◆ **Challenge**
Please rewrite the part of the data that opens with the line containing "You are a GUI" and runs through the end of the data as a Markdown table with the columns Row and Line, numbering each non-blank line in order and leaving the pictures out.

◆ **Provided material**
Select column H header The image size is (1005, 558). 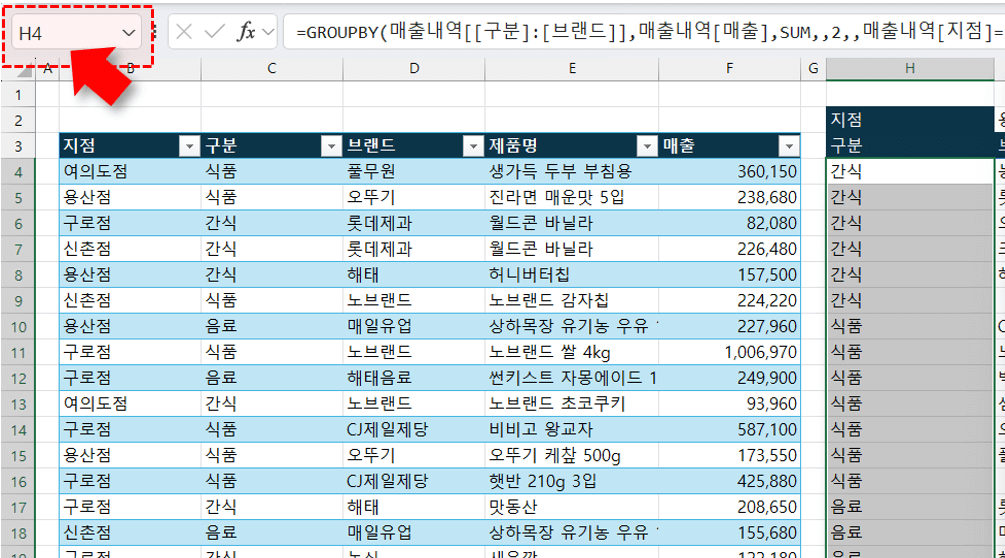pyautogui.click(x=909, y=68)
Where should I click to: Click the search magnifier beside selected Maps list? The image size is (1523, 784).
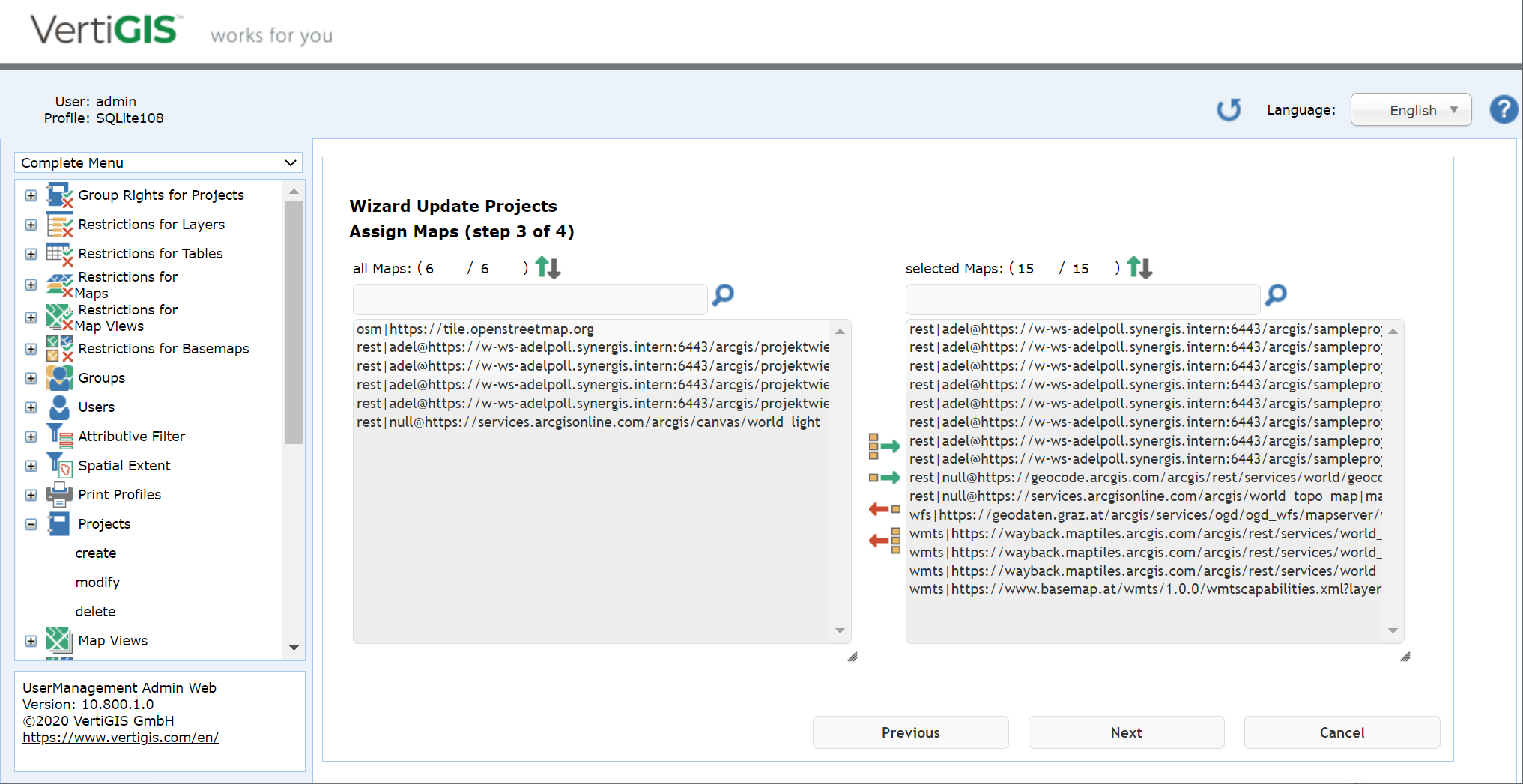point(1276,297)

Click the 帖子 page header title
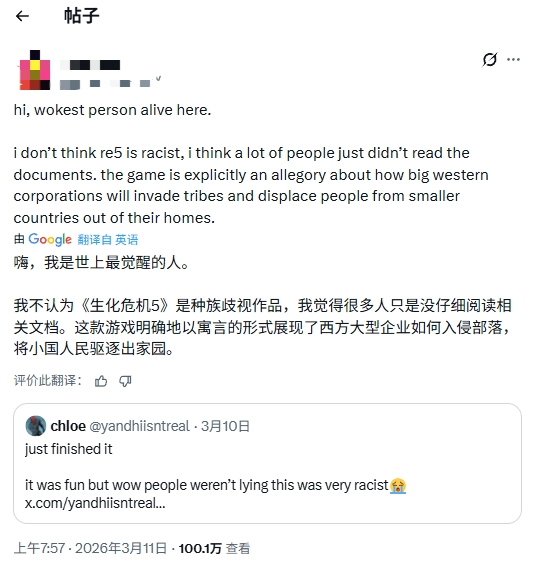click(82, 16)
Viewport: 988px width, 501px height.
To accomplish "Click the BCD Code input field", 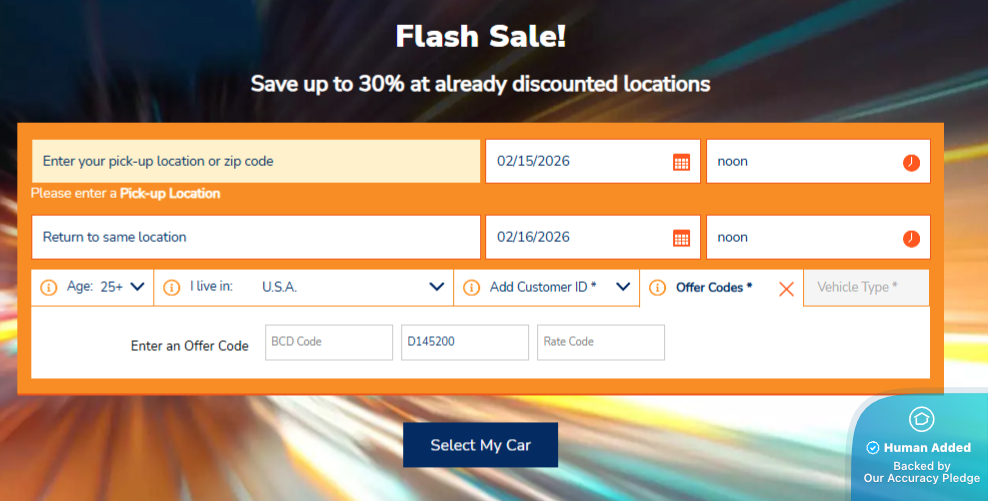I will [329, 342].
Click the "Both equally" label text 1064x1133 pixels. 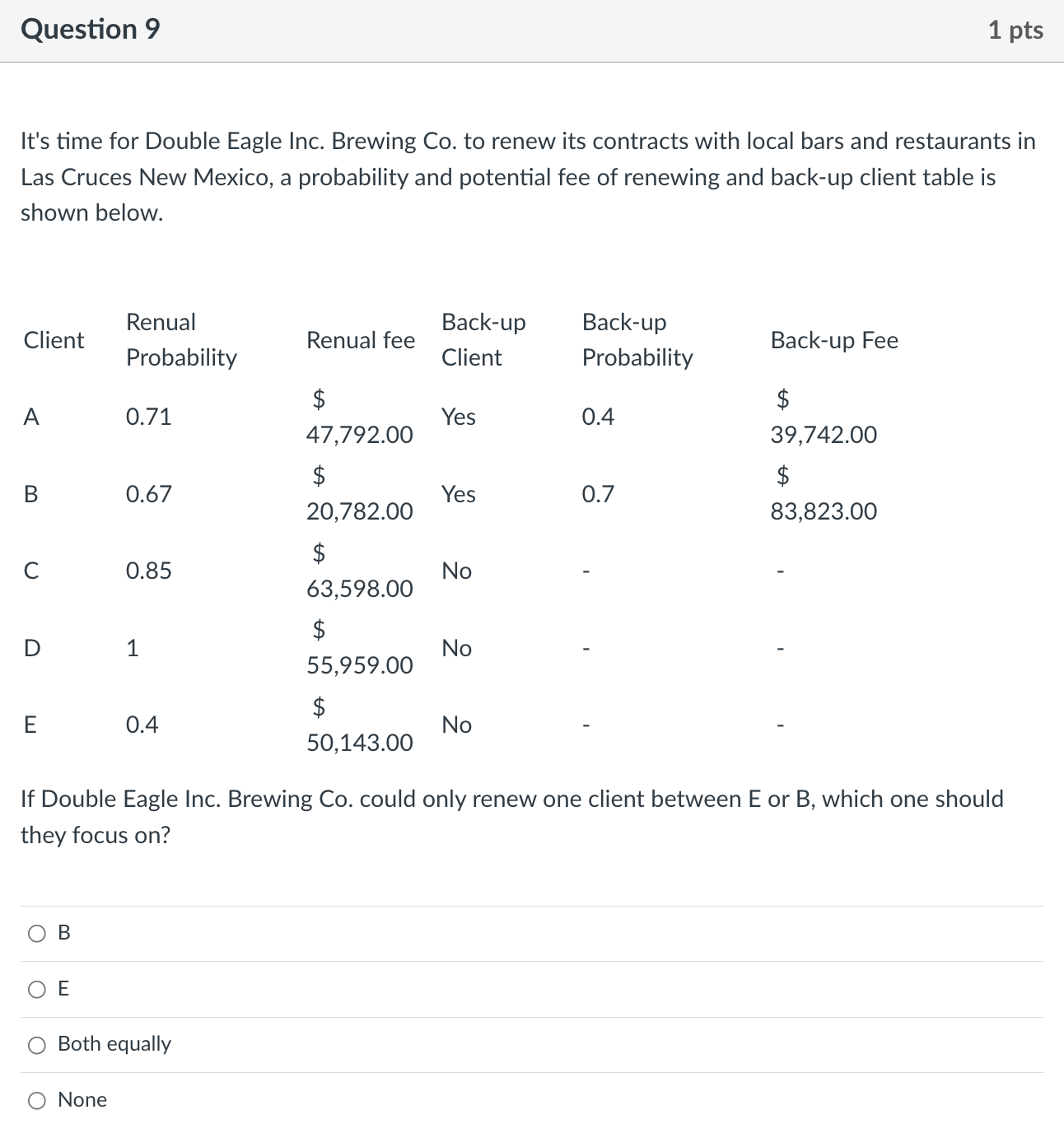pyautogui.click(x=114, y=1044)
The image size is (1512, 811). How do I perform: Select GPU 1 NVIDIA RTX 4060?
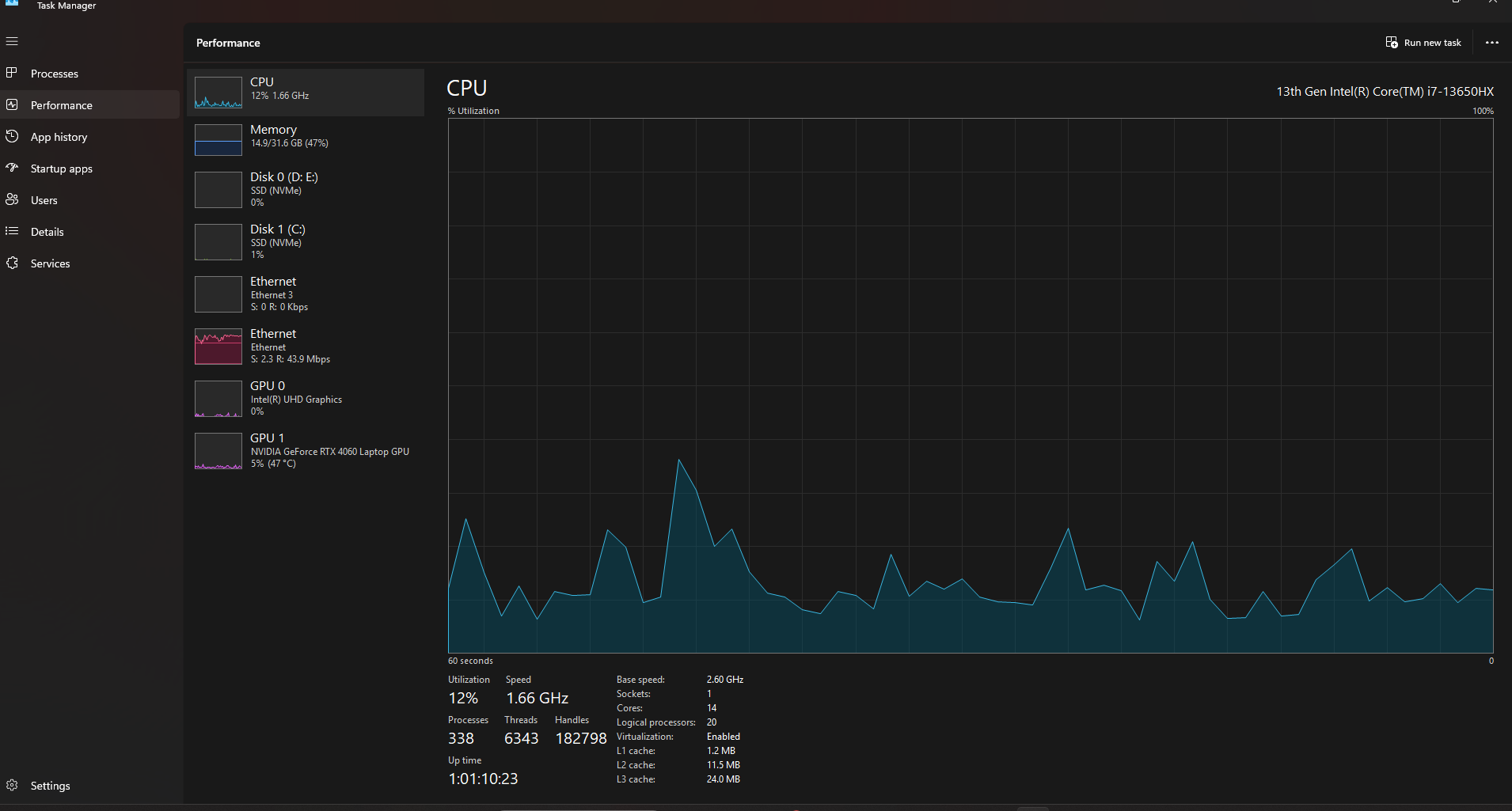point(306,450)
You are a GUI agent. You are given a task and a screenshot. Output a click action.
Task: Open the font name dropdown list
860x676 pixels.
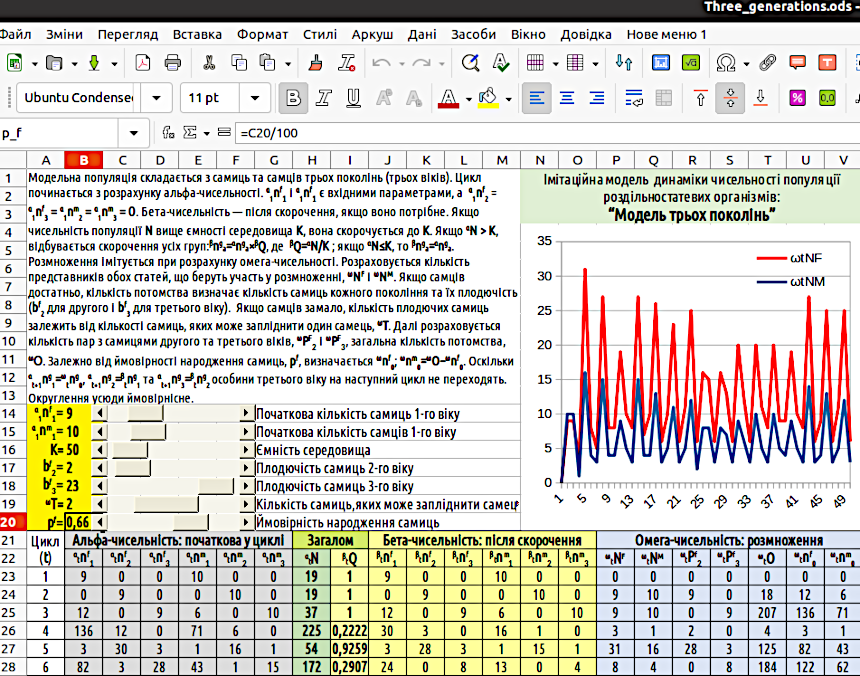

◆ **Response to this exercise**
| Row | Line |
|---|---|
| 1 | You are a GUI agent. You are given a task and a screenshot. Output a click action. |
| 2 | Task: Open the font name dropdown list |
| 3 | 860x676 pixels. |